Entries for finding text and elements
[start]

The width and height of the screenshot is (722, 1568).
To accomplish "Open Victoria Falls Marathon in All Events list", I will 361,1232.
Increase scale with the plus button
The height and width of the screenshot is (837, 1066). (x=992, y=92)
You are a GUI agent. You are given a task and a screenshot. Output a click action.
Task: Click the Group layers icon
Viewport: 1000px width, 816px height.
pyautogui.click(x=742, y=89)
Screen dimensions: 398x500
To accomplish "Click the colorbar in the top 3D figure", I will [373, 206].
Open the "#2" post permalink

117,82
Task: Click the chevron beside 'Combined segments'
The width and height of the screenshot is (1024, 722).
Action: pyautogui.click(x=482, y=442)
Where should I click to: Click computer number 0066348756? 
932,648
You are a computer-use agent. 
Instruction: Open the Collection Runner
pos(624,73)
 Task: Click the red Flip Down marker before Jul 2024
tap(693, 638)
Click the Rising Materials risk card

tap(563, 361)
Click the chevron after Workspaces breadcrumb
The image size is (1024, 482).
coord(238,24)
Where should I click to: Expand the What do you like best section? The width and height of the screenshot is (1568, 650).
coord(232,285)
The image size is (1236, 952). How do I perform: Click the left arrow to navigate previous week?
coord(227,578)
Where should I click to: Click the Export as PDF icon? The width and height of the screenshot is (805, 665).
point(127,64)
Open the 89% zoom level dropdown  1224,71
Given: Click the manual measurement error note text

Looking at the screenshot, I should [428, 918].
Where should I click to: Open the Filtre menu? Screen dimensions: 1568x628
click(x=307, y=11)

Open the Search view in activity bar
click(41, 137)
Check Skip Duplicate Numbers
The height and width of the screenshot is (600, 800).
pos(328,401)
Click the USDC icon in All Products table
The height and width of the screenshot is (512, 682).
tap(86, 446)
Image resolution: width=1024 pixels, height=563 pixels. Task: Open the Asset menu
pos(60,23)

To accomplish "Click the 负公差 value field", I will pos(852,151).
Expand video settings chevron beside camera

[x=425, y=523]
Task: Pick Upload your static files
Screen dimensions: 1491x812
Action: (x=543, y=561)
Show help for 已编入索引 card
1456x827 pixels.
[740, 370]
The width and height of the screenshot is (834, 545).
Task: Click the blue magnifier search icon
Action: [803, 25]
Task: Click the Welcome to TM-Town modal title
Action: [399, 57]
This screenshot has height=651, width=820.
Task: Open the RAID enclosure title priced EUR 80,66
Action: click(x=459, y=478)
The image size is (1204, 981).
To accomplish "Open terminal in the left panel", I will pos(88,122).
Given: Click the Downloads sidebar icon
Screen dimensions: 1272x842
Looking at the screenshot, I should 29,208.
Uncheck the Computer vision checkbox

[end]

What you will do:
Return every line of the data above that contains the word "icon". Copy each line in full.

The response:
Task: Click the Group layers icon
Where should I click to: Click the Export as PDF icon? The width and height of the screenshot is (805, 665).
Click the USDC icon in All Products table
Task: Click the blue magnifier search icon
Given: Click the Downloads sidebar icon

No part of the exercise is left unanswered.